Most of the episodes involve at least one main plot, with one or two smaller subplots throughout each episode. In some cases, they will focus on one plot, while the personal lives tend to fall into the form of smaller subplots that span over a number of episodes. Usually the team is divided into two, one team per case, with the team taking the minor subplot meeting up with the major team at some stage throughout the episode. The usual six-person team is split between two vehicles known as TR01 and TR02.

In series four, the composition of the plot was revamped with only one large and extensive arc featured throughout the 13 episodes, as opposed to the story-line structure of prior series.

Production
The pilot for Rush, originally titled Rapid Response, was filmed in 2004 and based on an earlier Police Rescue script. The pilot featured several characters and cast who did not return for the series, including Matthew Le Nevez, Libby Tanner and Corinne Grant. The series was initially rejected but years later was picked up for production when the 2007–2008 Writers Guild of America strike affected Ten's imported shows.

Sergeant Dominic "Dom" Wales, played by Josef Ber, was originally scripted to be killed in the first season, however during production Van der Boom asked to be released. Her US working visa had been approved and being a "Residency Visa", required her to move to the US. As such, the character of Grace was killed off instead.

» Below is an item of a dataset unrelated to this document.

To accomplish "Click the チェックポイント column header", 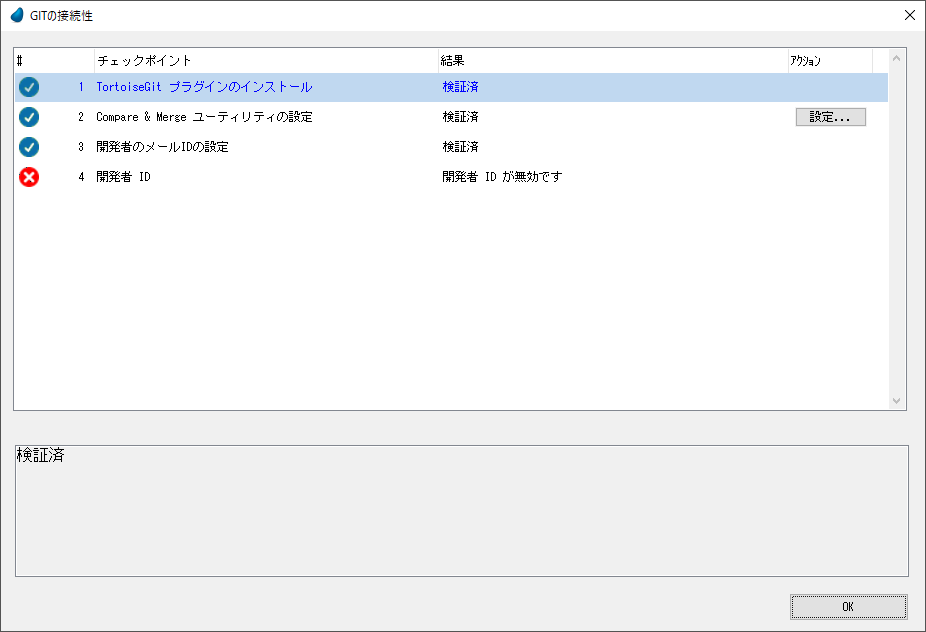I will tap(266, 61).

Jolene Anderson joined the cast for the second series, from 16 July 2009. The series is filmed in Victoria in both regional and metropolitan areas.

A third season of Rush was announced by Channel Ten on 25 September 2009. It premiered in the time-slot of 8:30pm on 22 July 2010.

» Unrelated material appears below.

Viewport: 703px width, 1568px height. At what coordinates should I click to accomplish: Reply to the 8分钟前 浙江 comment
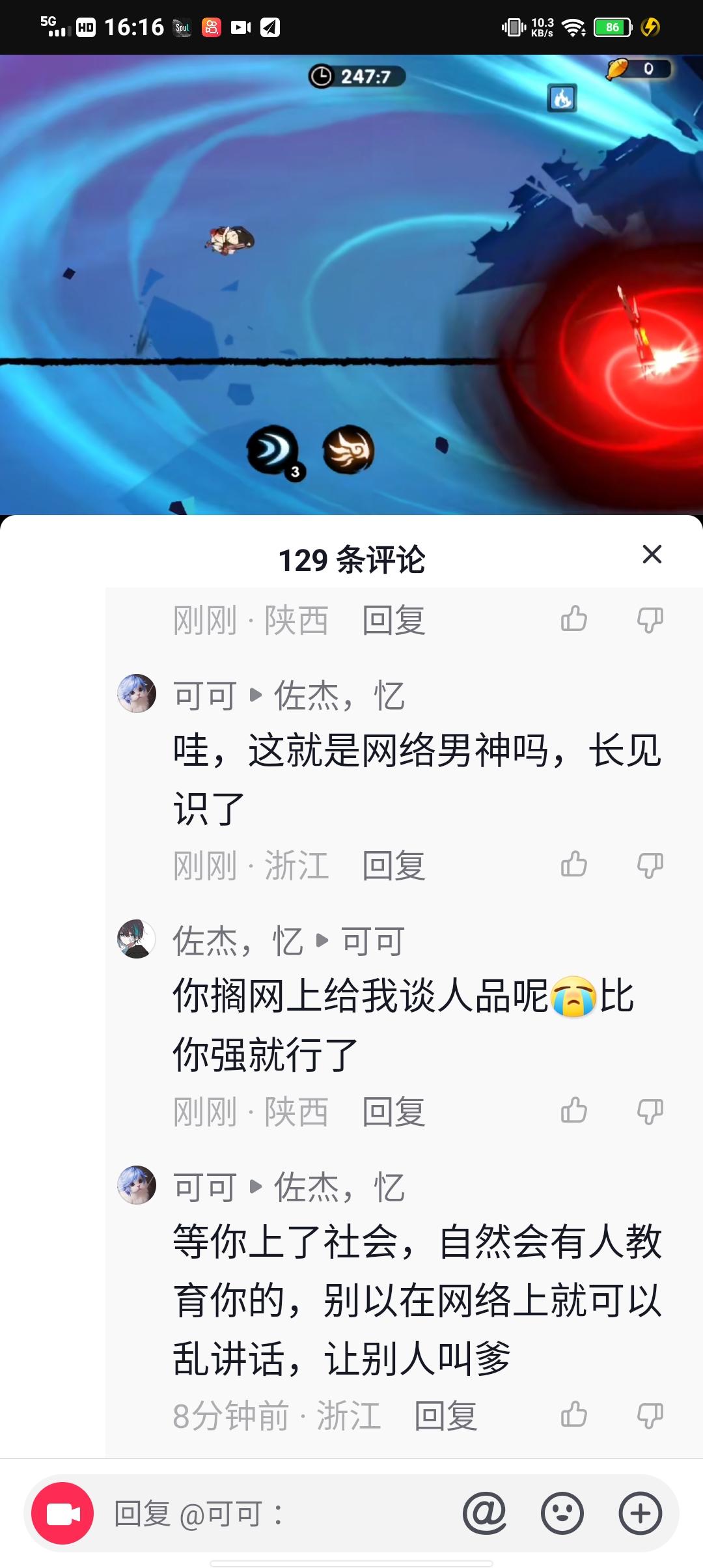point(446,1416)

A thirteen-episode fourth season was confirmed by Channel Ten's Executive Producer of Drama and Production, Rick Maier on 12 November 2010. He stated "Rush continues to deliver great stories, great stunts and some of the best performances on TV". Filming for the fourth season began on 6 May 2011.

Cast

Main cast

Guest cast
 Camille Keenan as Audrey Khoo; police intelligence officer (Series 3; 15 episodes)
 Jane Allsop as Tash Button; love interest of Brendan Joshua (Series 3–4; 12 episodes)
 Emily Wheaton as Amber Cushing; niece and assistant of Leon Broznic (Series 4; 9 episodes)
 Elena Mandalis as Anna Vargis; police minister (Series 4; 8 episodes)
 Asher Keddie as Jacinta Burns; journalist and love interest of Lawson Blake (Series 2; 7 episodes)
 Ella-Rose Shenman as Minka Button; daughter of Tash Button (Series 3–4; 6 episodes)
 Todd MacDonald as Connor Barry; husband of Grace Barry (Series 1; 6 episodes)
 Nathaniel Dean as Andrew Kronin; career criminal and nemesis of Lawson Blake (Series 2–3; 5 episodes)
 Paul Ireland as Boyd Kemper; brother of hit-and-run victim and love interest of Kerry Vincent (Series 2; 5 episodes)
 Ian Meadows as James Vincent; drug addict and son of Kerry Vincent (Series 3–4; 5 episodes)
 Maia Thomas as Sandrine Wales; wife of Dominic Wales (Series 1–2; 4 episodes)
 Kate Jenkinson as Nina Wise; love interest of Leon Broznic (Series 1–2; 4 episodes)
 Peter Hardy as Doug Rainey; head of a notorious crime family (Series 4; 4 episodes)
 Malcolm Kennard as Col Rainey; son of Doug Rainey (Series 4; 3 episodes)
 Mark Leonard Winter as Liam Rainey; son of Doug Rainey and brother of Col Rainey (Series 4; 3 episodes)
 Nikki Shiels as Cleo Temple; journalist and love interest of Stella Dagostino (Series 4; 3 episodes)
 Zed Ledden as Brian Marshall (Series 1–2; 3 episodes)

Episodes

Home media

Home media

Online Streaming
Original Broadcast on Tenplay (2008-2012)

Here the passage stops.